Redundancy is great and a must in every design but occasionally things happen that are unforeseen.
Last week we had a situation where some end of life TOR switches were due for replacement. The first switch was removed and everything kept ticking as expected. The standby adapter on the virtual switches took over as expected. Unknown to the network engineer undertaking the work, one of the power supplies on the secondary switched had failed. Unfortunately for him he knocked the second power supply cable and all connectivity to the underlying storage was lost. The power was quickly restored and switch rebooted and most of the VM escaped unscathed.
The SQL cluster holding the vCenter database was not so lucky. It lost access to all its underlying ISCSI disks and unfortunately that meant loss of access to the vCenter database. Even though connectivity to the database was reasonably quickly restored it was not until a day later that problems became noticeable. A particular VM was no longer networking and upon inspection it became clear the network adapter's connected property was unchecked. Not a biggie one would think and all you have to do is check the box. Unfortunately this did not work and vCenter presented the following error: Invalid Configuration for Device '0'
not an actual picture of my error. I found this in the public domain.
Trying to find a solution to this problem I came across this
article on the VMware KB. In this article several work arounds were explained option 1 did not work although we had some success with option 3:
Option 3
- SSH to the host and determine the VMID for the affected virtual machine using the command:
vim-cmd vmsvc/getallvms | grep -i VMNAME
- Use the VMID from the command in step 1 to reload the configuration on the host by running the command:
vim-cmd vmsvc/reload VMID
- Edit the settings of the virtual machine and connect the NIC.
It soon became clear there were all kinds of other issues. vMotioning, cloning or restoring from backup became pretty much impossible. When looking at the virtual distributed switch I noticed that it was in a warning state and that several of the hosts vDS configuration were out of sync with the vCenter vDS settings.

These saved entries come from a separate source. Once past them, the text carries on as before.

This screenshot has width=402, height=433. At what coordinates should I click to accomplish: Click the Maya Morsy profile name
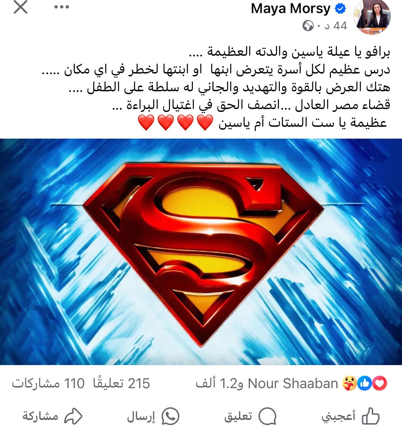290,8
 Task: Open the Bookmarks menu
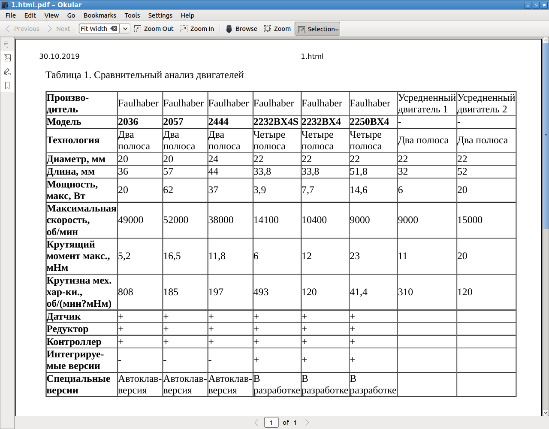pos(100,15)
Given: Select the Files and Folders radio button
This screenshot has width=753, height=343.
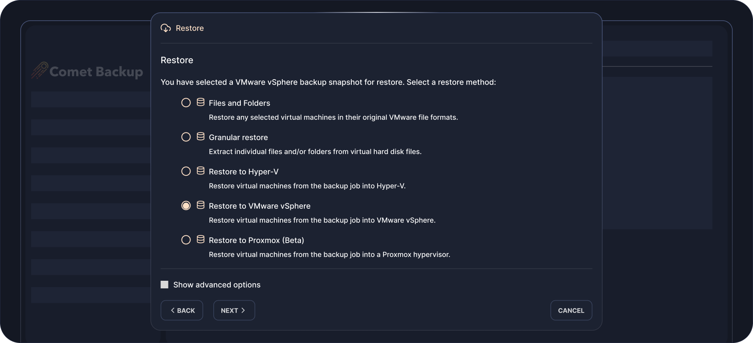Looking at the screenshot, I should tap(186, 103).
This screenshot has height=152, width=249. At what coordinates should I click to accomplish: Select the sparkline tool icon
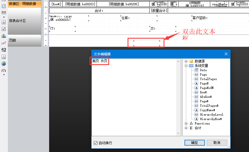tap(4, 43)
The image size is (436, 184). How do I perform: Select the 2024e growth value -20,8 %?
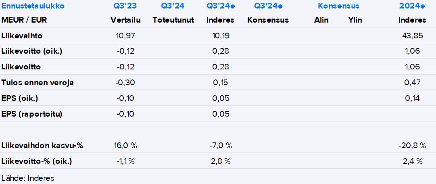point(410,145)
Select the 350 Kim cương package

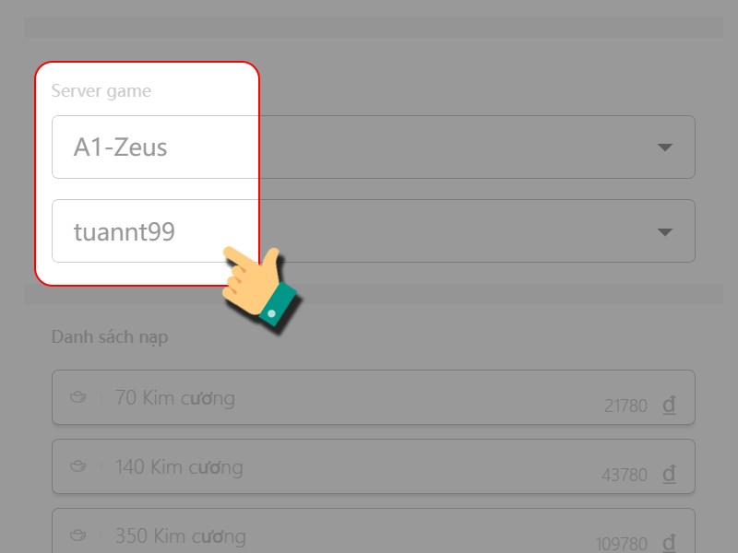pos(369,533)
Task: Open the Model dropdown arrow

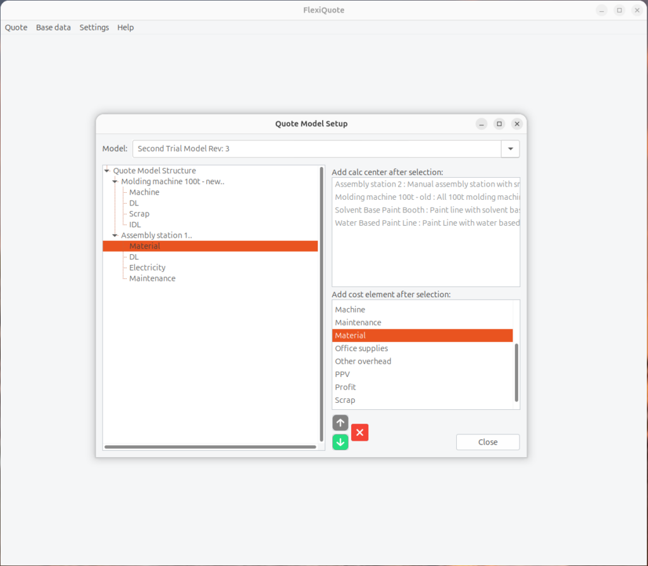Action: (510, 149)
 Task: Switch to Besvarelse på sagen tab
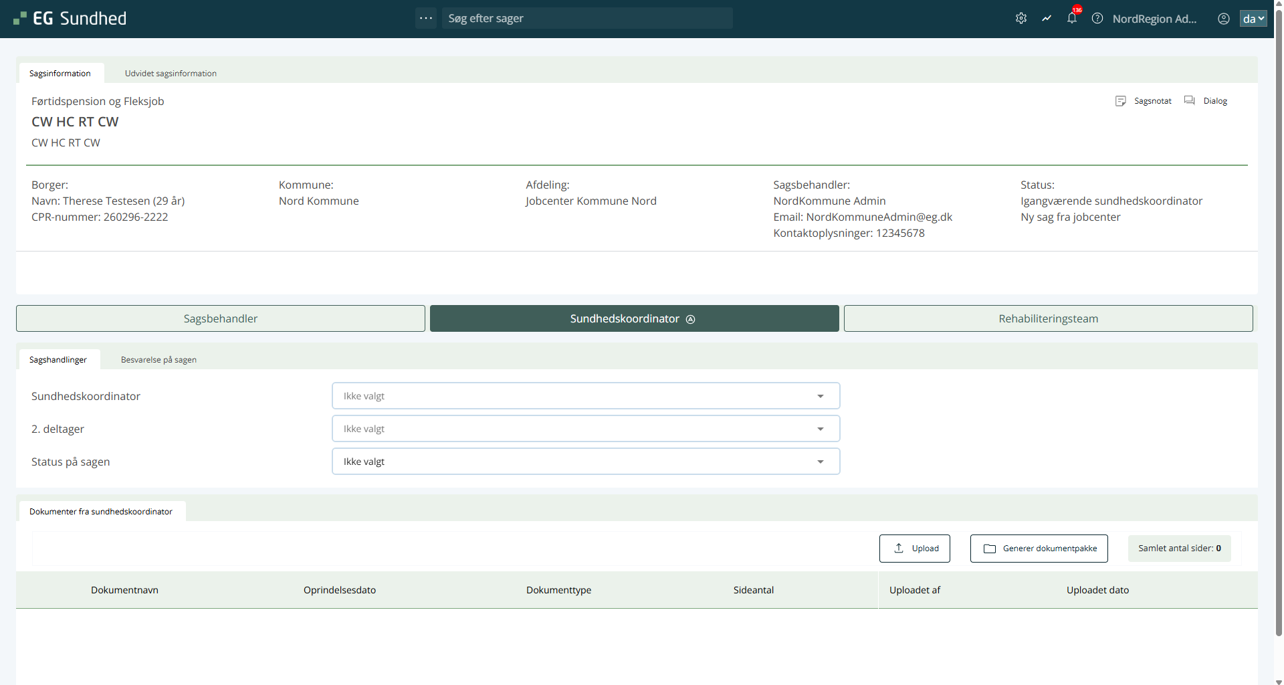tap(158, 360)
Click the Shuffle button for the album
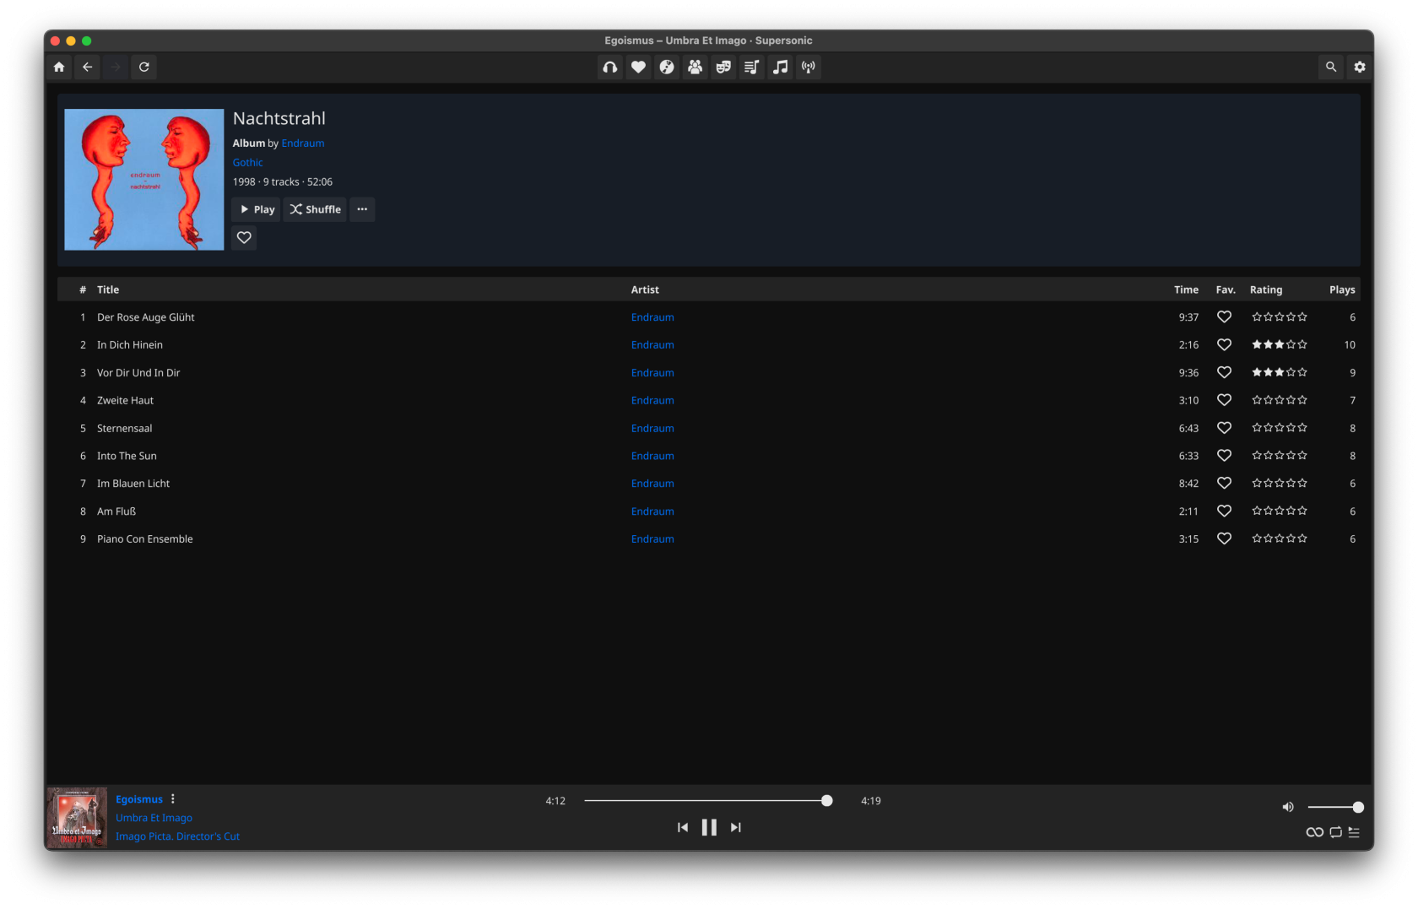This screenshot has width=1418, height=909. click(316, 209)
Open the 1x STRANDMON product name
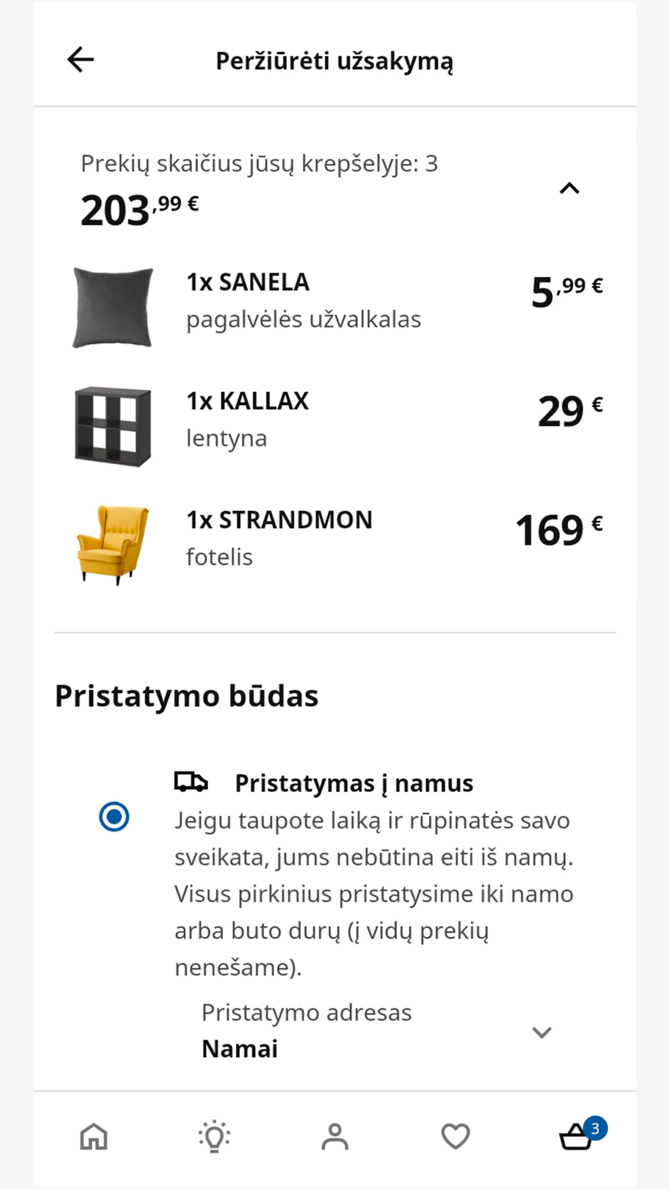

Looking further into the distributed vswitch configuration it was noticed that all settings were "null".
The vlan id had disappeared, the uplinks were set to unused, etc. Obviously this was not truly the case as every VM and VMkernel were still on the network.
One of the possible solutions I came accross was to do a manual sync. vCenter has an option called "Rectify vNetwork Distributed Switch on Host" which allows you to manually bring the vDS back in sync.
As this did not work as a solution I decided to open a support request with VMware. After repeating most of the above and submitting the usual logs I was advised that I had to rebuild the virtual distributed switch; something I had been contemplating doing.
So how do you go about migrating virtual networking between two virtual distributed switches while avoiding any outages? You can make use of the migrate virtual machine network wizard.
First step is to create a new vDS. You will need to give it a different name than your existing switch. Also, ensure that its configuration is exactly the same. You would not want to leave off a port group or assign an incorrect vlan id for example. I am assuming that you have two uplinks to your existing virtual distributed switch. In my case I make use of one active and one standby uplink on each virtual port group. Having these two uplinks will ensure you do not lose connectivity as we will need to disconnect one uplink.
- Go to Networking and select the inconsistent virtual distributed switch
- Under Configuration, select manage hosts. Click the desired host
- On the adapter screen deselect your primary uplink
- Click next on the following screens and accept defaults.
- Go to the newly created virtual distributed switch configuration screen
- Click Add host
- Select the same host as you selected in step 2
- Select the adapter you deselected in step 3. The standby link will still reflect the name of the current switch.
- Under the new virtual distributed switch, select manage hosts. Click the host you selected in step 2/7
- You'll notice the adapter you moved in stap 8 in selected. It now states it is in use by the new switch. You also notice that the other NIC is still in use by the old switch. Click Next
- Migrate your NFS and Vmotion vmk to the new switch.Click Next, accept other defaults and finish
- On the new vDS, select manage hosts once more. Click next until you get to Virtual machine Networking screen. Enable the check box
- Set the destination ports on the new vDS. Click Next and finish
- Add the remaining NIC to the new vDS. Go to the old switch and click manage hosts. Select the host and click next
- Deselect the NIC and click next.
- A warning will appear informing you that no physical adapters are selected for one or more hosts. Click yes. Click next on all screens and finish
- On the new vDS, click manage hosts. Select your host and click next
- Select the NIC you deselected in step 15. click next and finish
- Go to old vDS and select hosts tab. Remove from the virtual distributed switch
- Accept the warning about removing selected hosts from vDS
- Delete the old switch
I could have probably done this in fewer steps but choose not too as I had never attempted this before. You should be able to move NIC, VMK and VM in one go but I had no opportunity to test this.